# How to fill in the work experience in EOI



## mingdaofans (Mar 15, 2018)

Hi Seniors,

I have one question when filling the EOI. I got a 2-year deduction from ACS. Currently, when I fill in the work experience in EOI, I only filled in the work experience which was accepted by ACS.

1. Do I need to fill in all the work experience and mark the deducted experience as "not relevant"?

2. If I change now, will this affect my DOE? The point will remain the same if I make changes, still 70, just adding the non-claimable working experience.


----------



## intruder_ (Jun 3, 2018)

mingdaofans said:


> Hi Seniors,
> 
> I have one question when filling the EOI. I got a 2-year deduction from ACS. Currently, when I fill in the work experience in EOI, I only filled in the work experience which was accepted by ACS.
> 
> ...


1. Include experience deducted by ACS as well and mark it as "non-relevant".
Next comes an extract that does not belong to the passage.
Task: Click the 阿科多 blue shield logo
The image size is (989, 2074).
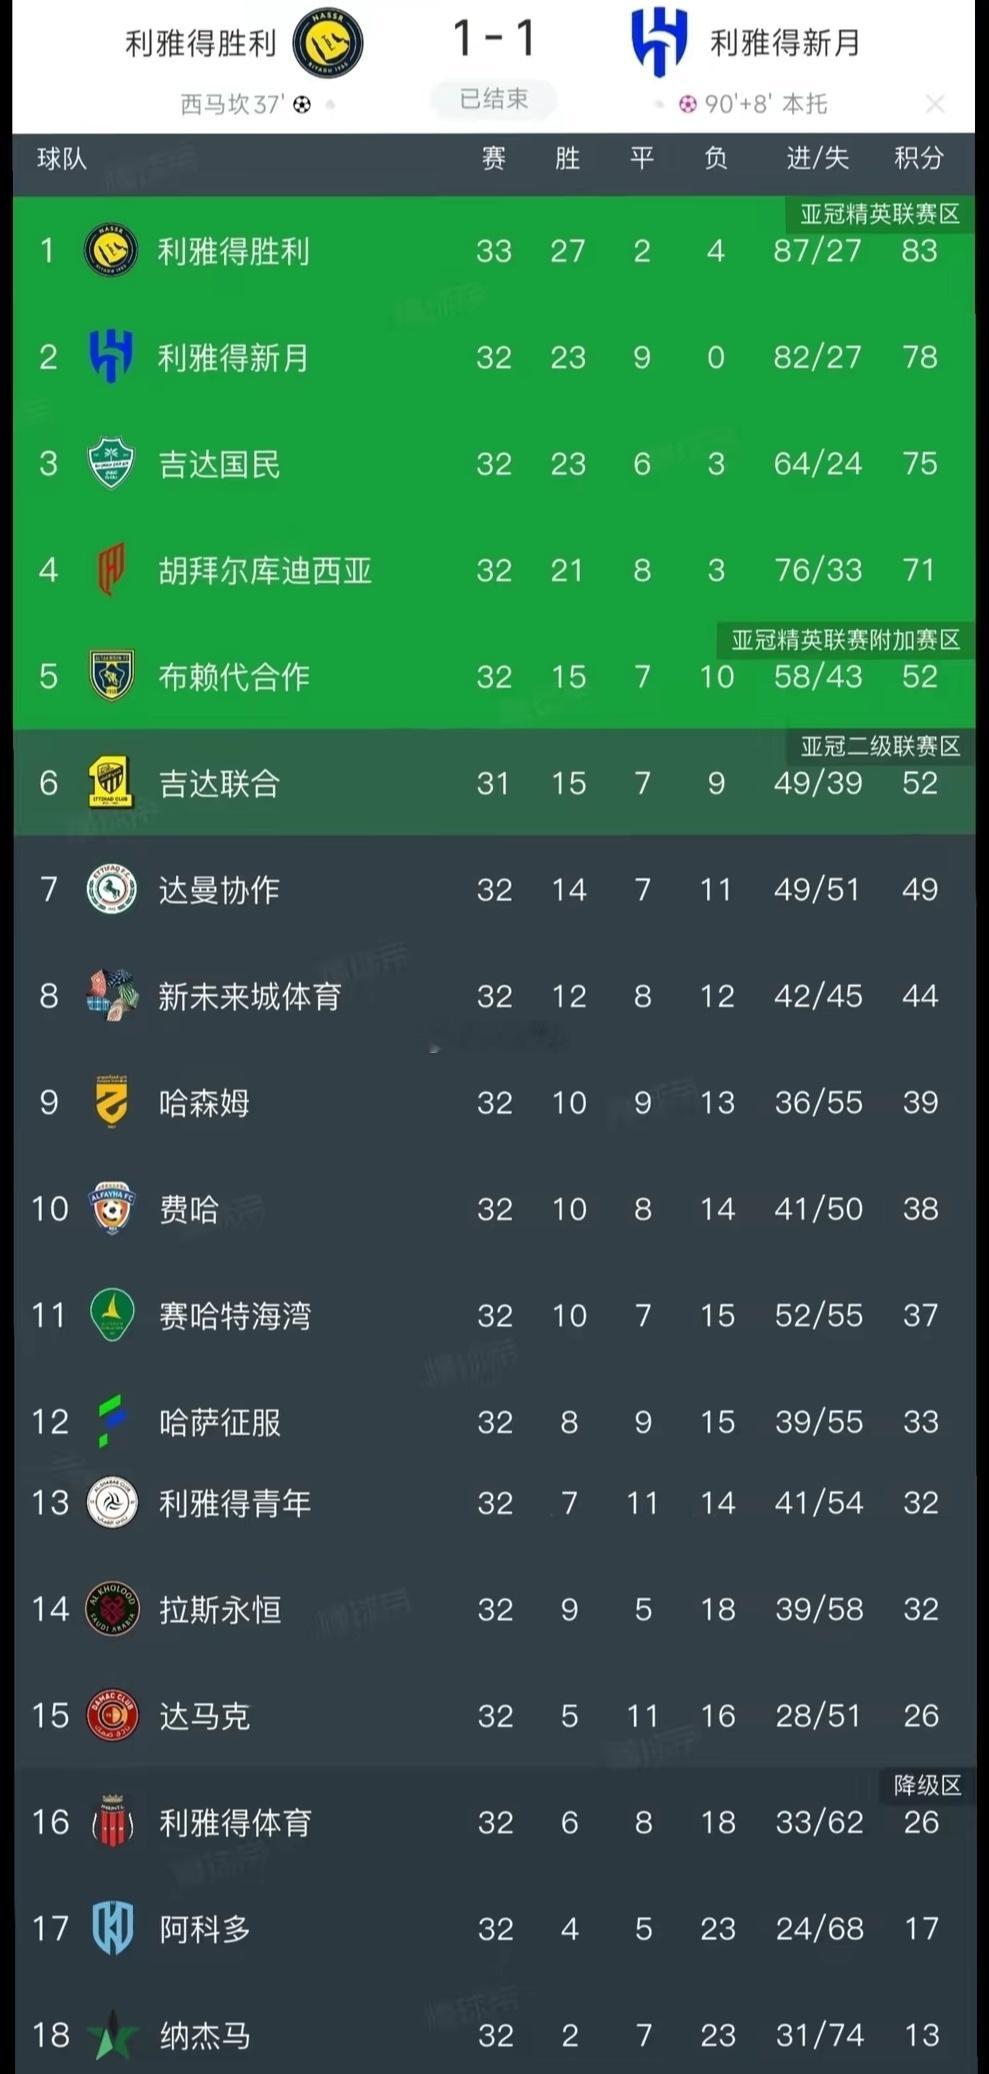Action: pyautogui.click(x=112, y=1927)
2. Should not change the DOE as addition/deletion of claims are not changing the points.


----------



## mingdaofans (Mar 15, 2018)

Thanks very much for your prompt reply.



intruder_ said:


> 1. Include experience deducted by ACS as well and mark it as "non-relevant".
> 
> 2. Should not change the DOE as addition/deletion of claims are not changing the points.


----------



## mingdaofans (Mar 15, 2018)

One more question, if I only fill in the experiences which are accepted by ACS, I mean not all the work experience. Is there any penalty for my future visa application?

I am expected to receive an invitation in the Dec round.


----------



## intruder_ (Jun 3, 2018)

mingdaofans said:


> One more question, if I only fill in the experiences which are accepted by ACS, I mean not all the work experience. Is there any penalty for my future visa application?
> 
> I am expected to receive an invitation in the Dec round.


Work experience listed in ACS results should be entered whether relevant or not. The common knowledge is that evidential documents for relevant skilled experience carry more weight but it's at the discretion of the CO to ask for them.


----------



## Y-ME369 (Aug 18, 2017)

intruder_ said:


> Work experience listed in ACS results should be entered whether relevant or not. The common knowledge is that evidential documents for relevant skilled experience carry more weight but it's at the discretion of the CO to ask for them.


Hi Intruder, you touched on this before in another thread for me, but what evidence do I have to supply for the two years which the ACS deduced? Just the same documents I supplied as part of the skills assessment process?

Thanks.


----------



## intruder_ (Jun 3, 2018)

Y-ME369 said:


> Hi Intruder, you touched on this before in another thread for me. But what evidence do I have to supply for the two years which the ACS, just the same documents I supplied as part of the skills assessment process?
> 
> Thanks.


You need to provide at much evidences you can to prove the points claimed against skilled experience. On addition to what was provided for ACS.Typically, Pay slips for the complete experience (one per quarter also work) Reference letter in format specified by DHA on company letterhead or SD, TAX returns, Wage summary reports (W2, FORM 16 or similar documents), Bank statements reflecting salary credits for the complete period of skilled employment. Any promotion or salary increment documents etc.


----------



## mingdaofans (Mar 15, 2018)

How about the contract? Is necessary to provide?



intruder_ said:


> You need to provide at much evidences you can to prove the points claimed against skilled experience. On addition to what was provided for ACS.Typically, Pay slips for the complete experience (one per quarter also work) Reference letter in format specified by DHA on company letterhead or SD, TAX returns, Wage summary reports (W2, FORM 16 or similar documents), Bank statements reflecting salary credits for the complete period of skilled employment. Any promotion or salary increment documents etc.


----------



## intruder_ (Jun 3, 2018)

mingdaofans said:


> How about the contract? Is necessary to provide?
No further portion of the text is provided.